* Given entries:
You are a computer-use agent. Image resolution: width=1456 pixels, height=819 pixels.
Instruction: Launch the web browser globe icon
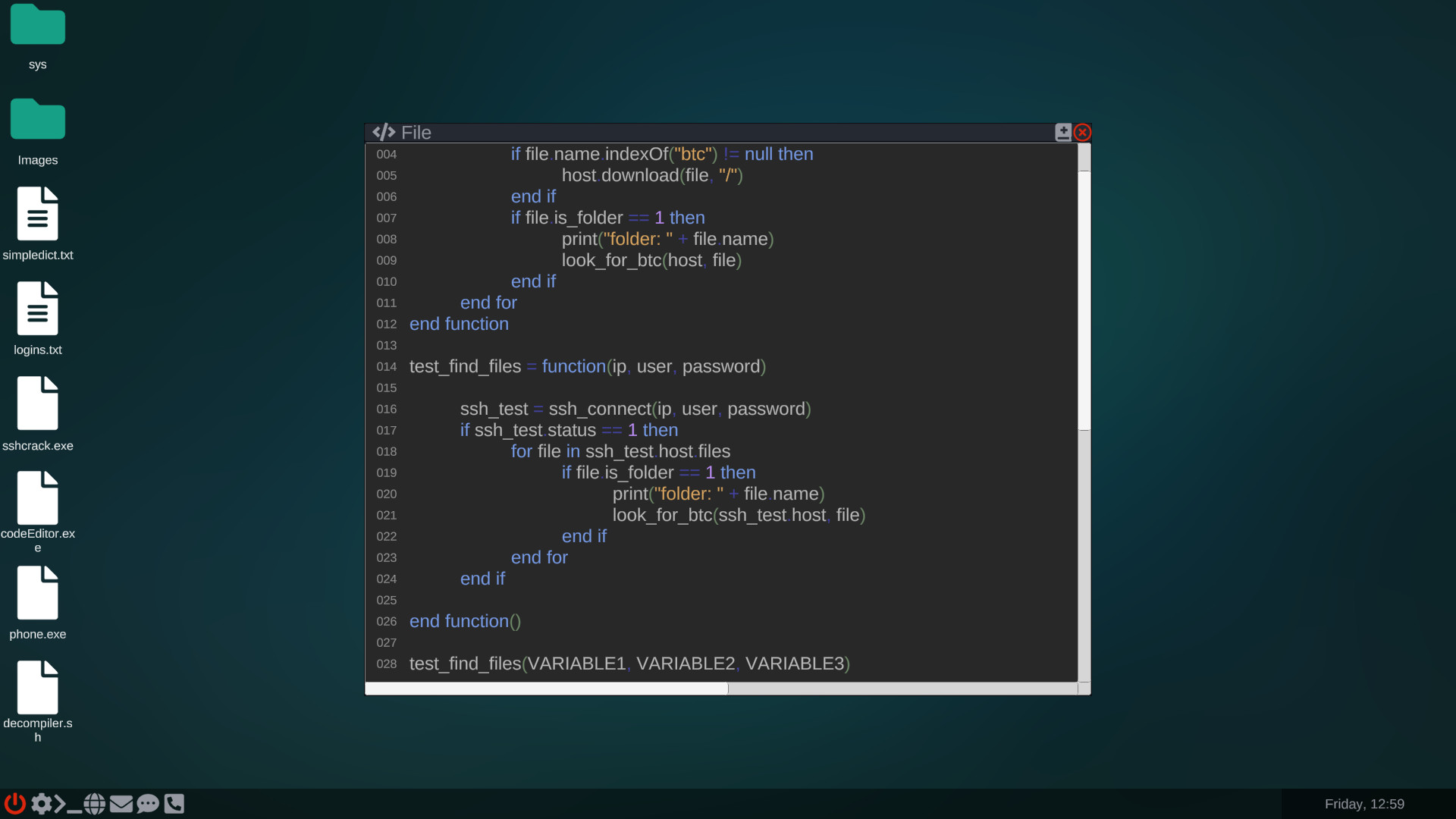tap(94, 804)
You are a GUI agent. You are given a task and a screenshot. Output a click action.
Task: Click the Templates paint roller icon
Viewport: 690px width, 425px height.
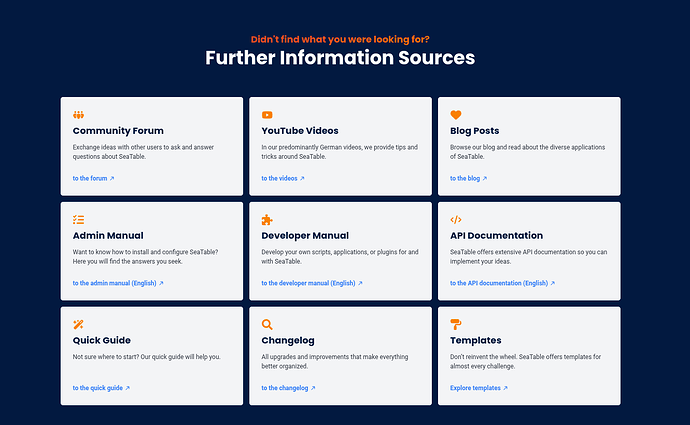point(456,324)
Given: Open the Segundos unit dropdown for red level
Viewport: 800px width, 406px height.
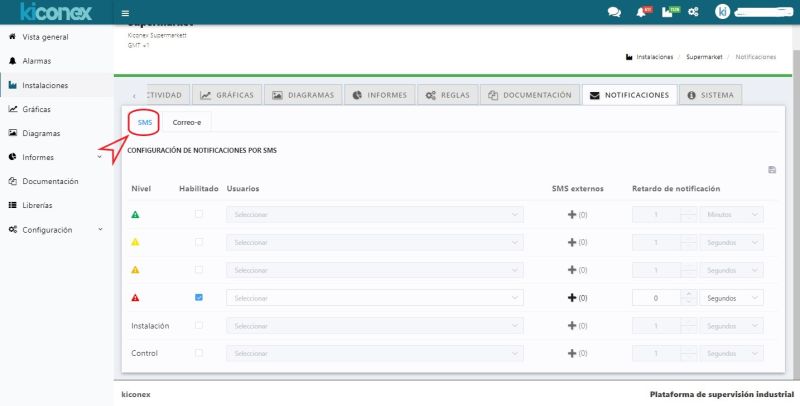Looking at the screenshot, I should coord(732,298).
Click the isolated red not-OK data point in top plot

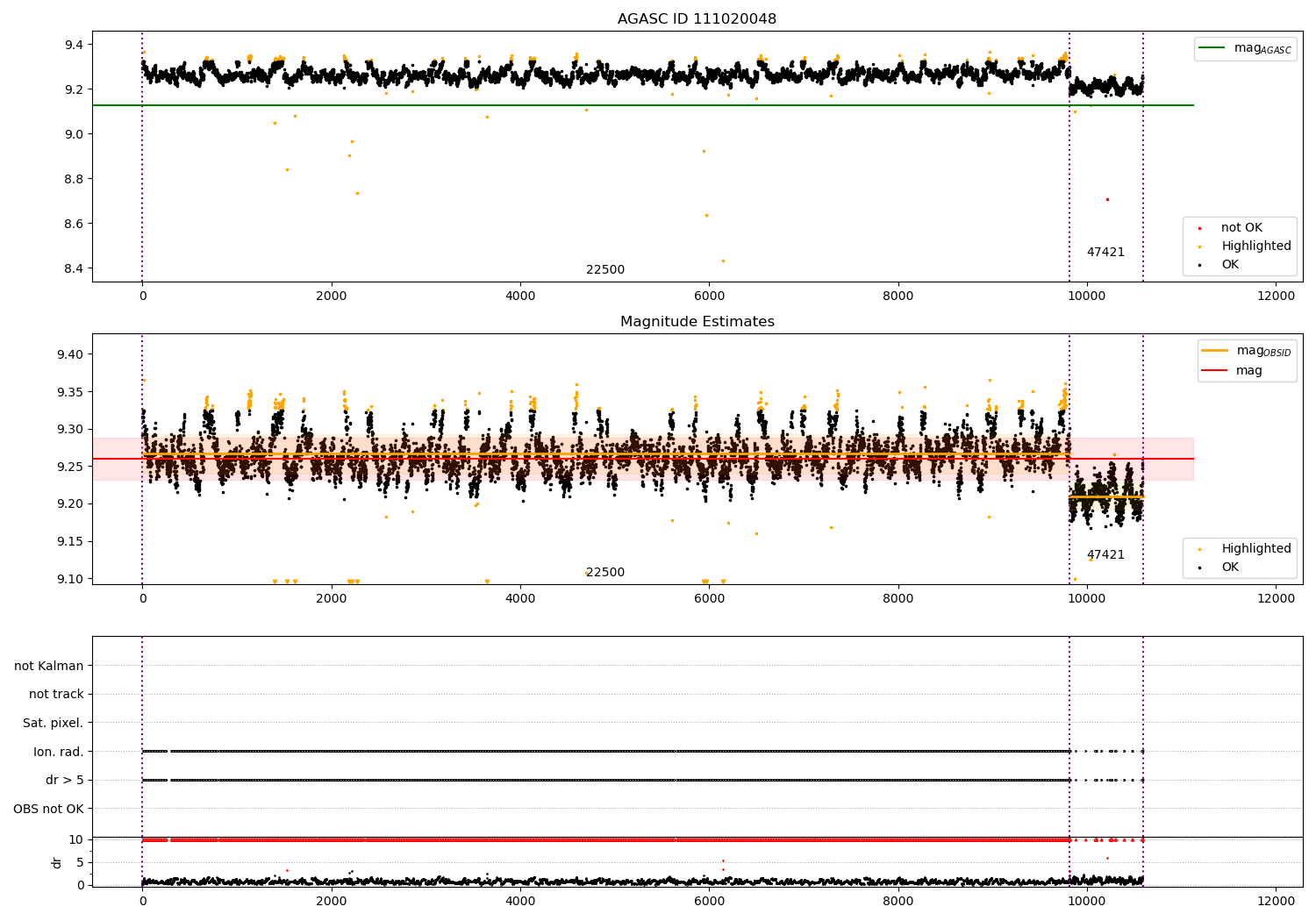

* Your task: Rewrite the data above as a numbered list, beginning at its first line and stopping after the line that contains "point(456,324)". Drop any blank lines, and leave the pictures out.

* Solved problem:
1. You are a computer-use agent. Image resolution: width=1456 pixels, height=819 pixels.
2. Instruction: Launch the web browser globe icon
3. tap(94, 804)
4. You are a GUI agent. You are given a task and a screenshot. Output a click action.
5. Task: Click the Templates paint roller icon
6. Viewport: 690px width, 425px height.
7. point(456,324)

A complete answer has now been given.